Problem statement | Your answer should be an exact copy of the lines from the one containing "1080x506 pixels." through the last line of the records below, without any pictures.

++++ Records

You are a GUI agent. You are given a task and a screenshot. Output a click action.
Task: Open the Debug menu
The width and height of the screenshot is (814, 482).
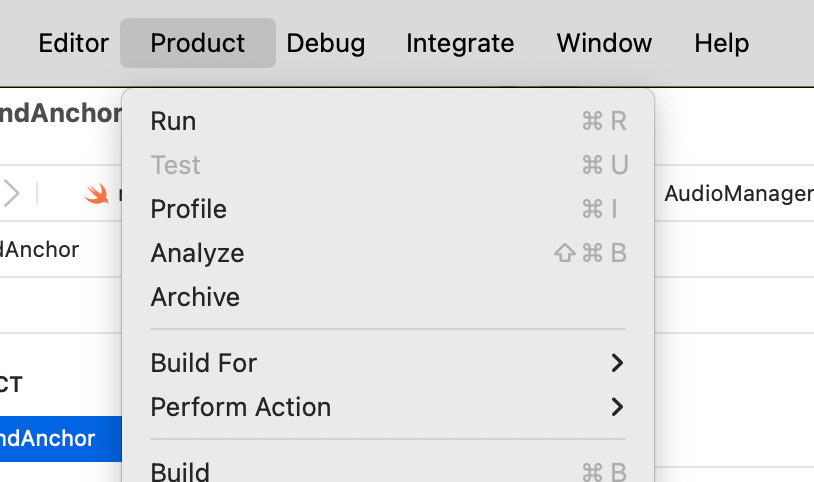pyautogui.click(x=325, y=43)
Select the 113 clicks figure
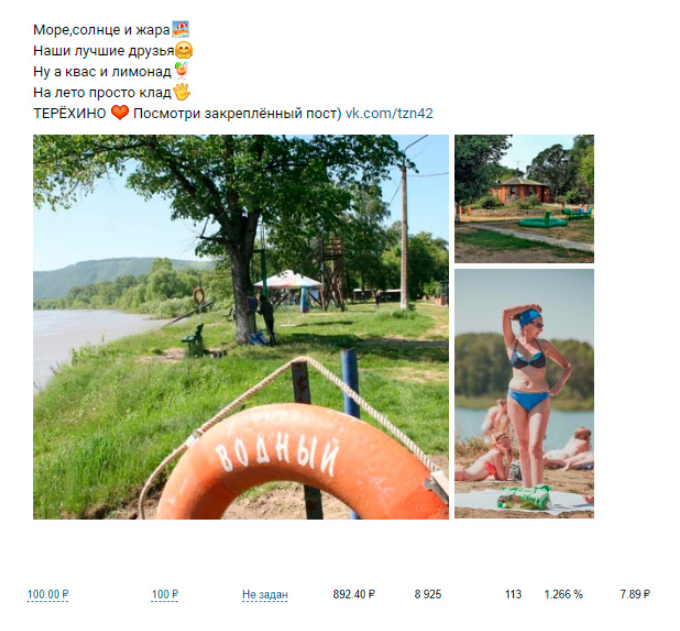Screen dimensions: 680x631 click(x=513, y=594)
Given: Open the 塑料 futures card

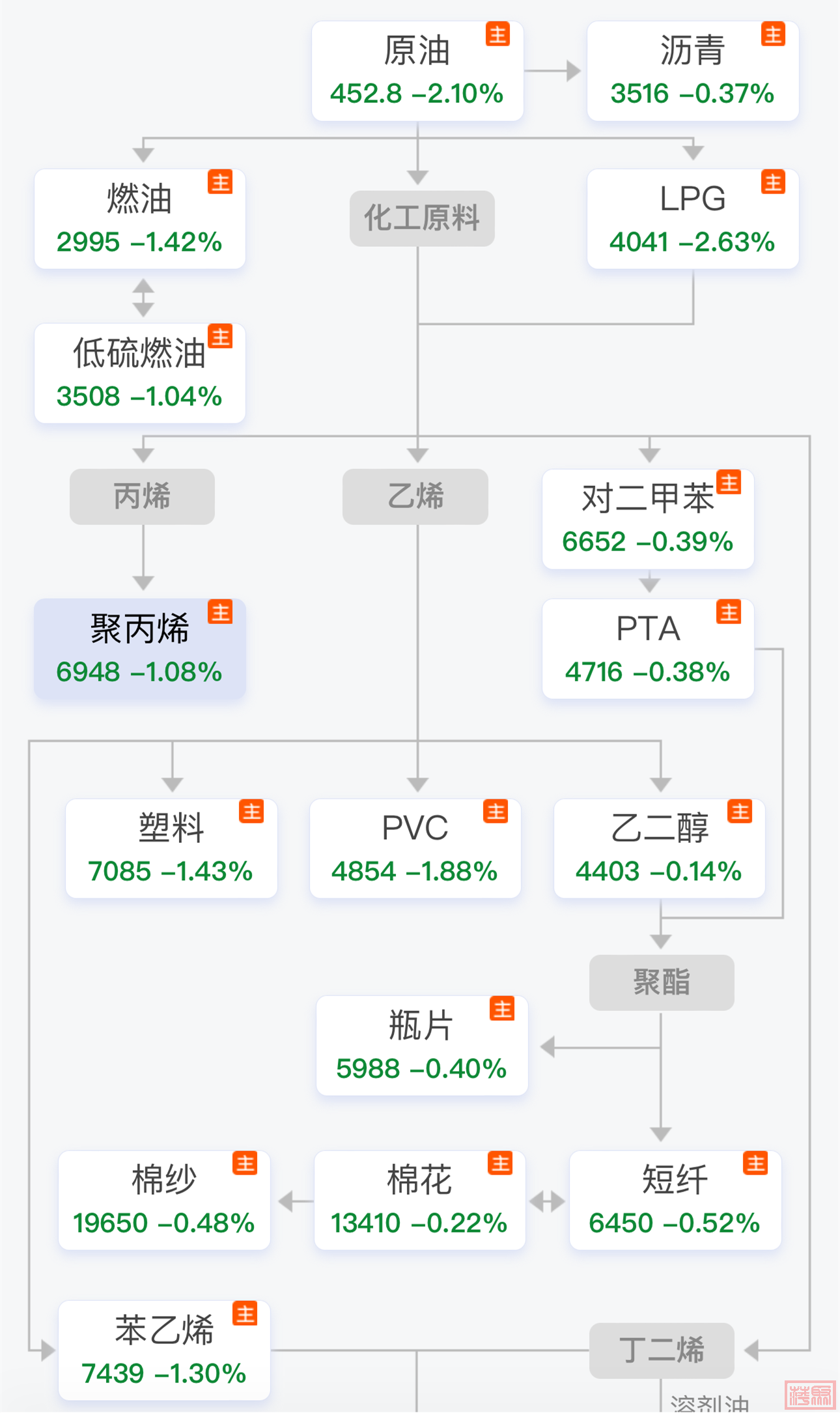Looking at the screenshot, I should click(x=171, y=848).
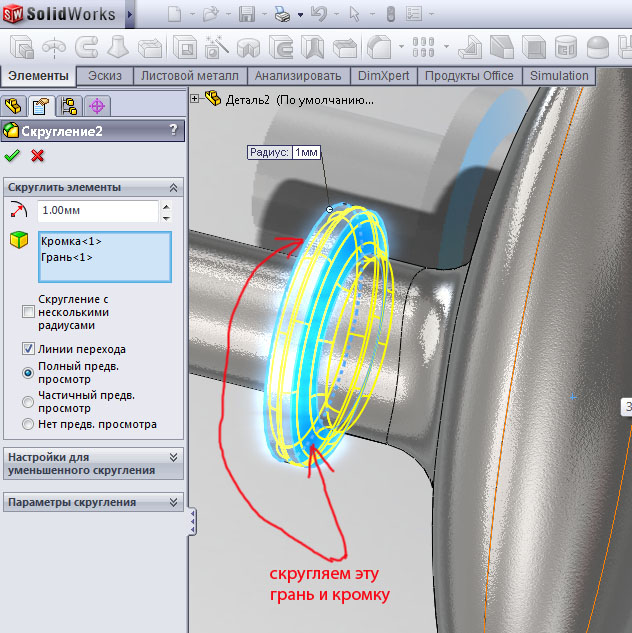
Task: Expand the Деталь2 tree node
Action: pyautogui.click(x=195, y=99)
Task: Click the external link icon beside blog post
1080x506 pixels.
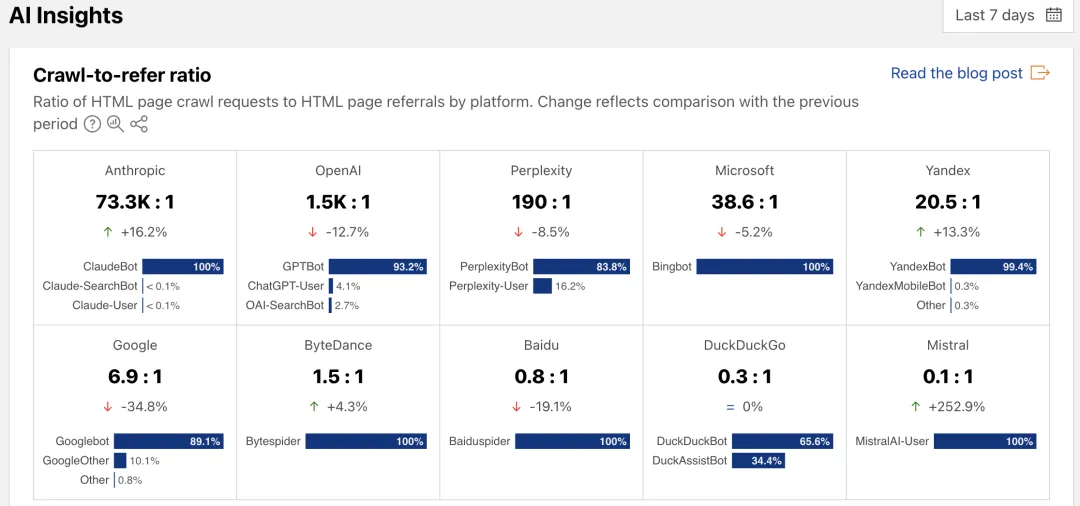Action: 1040,73
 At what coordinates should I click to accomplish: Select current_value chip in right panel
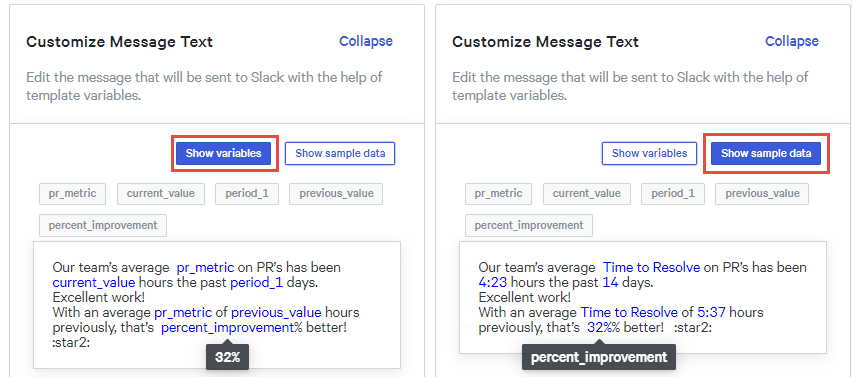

++++++++

Output below |
1080x506 pixels.
Action: 1040,73
 At what coordinates should I click to accomplish: Select current_value chip in right panel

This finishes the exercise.